The 5th Annual FOXP1 Race for Awareness Hosted by Mia's Movement
Cost: No minimum donation required (suggested $35.00/person)
Date: August 8, 2026
Time: 840a start time
Location: Our Lady of Mount Carmel Sports Fields (14598 Oak Ridge Rd, Carmel, IN 46032 )
We appreciate all donations, no matter how big or small.
Please join us in raising funds and awareness for FOXP1 Syndrome
FOXP1 syndrome is a rare genetic disorder characterized by delays in early motor and language milestones, mild-to-severe intellectual deficits, speech and language impairment and behavior abnormalities. As the condition is still being studied, researchers are learning more about its impact on neurodevelopment.

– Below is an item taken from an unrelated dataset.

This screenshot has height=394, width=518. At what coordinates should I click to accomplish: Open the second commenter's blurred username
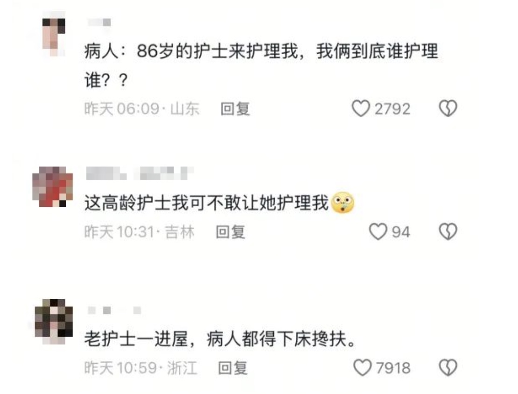coord(140,173)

Mia (Amelia), was diagnosed when she was 10 months old. She was the first in Indiana diagnosed, and she was one of only several hundred in the world diagnosed at that time. Our FOXP1 community has grown since her diagnosis, but it is still very rare with many unknowns. Mia is now 8 years old and lives life to her absolute fullest. She just finished kindergarten and will be entering 2nd grade next school year. She is a true extrovert and thrives being around other people, especially her 3 sisters. Alanna (11yr), Ruth (6yr), and Joan (5yr) are her 3 favorite people and they all push and encourage her to be the best version of herself. Mia's happy place is outside. Her favorite things to do are jump on the trampoline, go to playgrounds, take walks, swing, and have dance parties.
Although her diagnosis was completely unexpected, we have learned time and time again that God's plan is bigger and better than anything we could have ever expected. Each year brings new challenges for Mia but with God guiding us and our amazing family and community surrounding us, we know she will grow to be exactly who God wants her to be. We thank each of you deeply for your endless love, support, and generosity.
All donations to the International FOXP1 Foundation are sent directly to the International FOXP1 Foundation (www.foxp1.org). They will be used to help support families who are directly affected by FOXP1 Syndrome, along with funding research into the FOXP1 gene.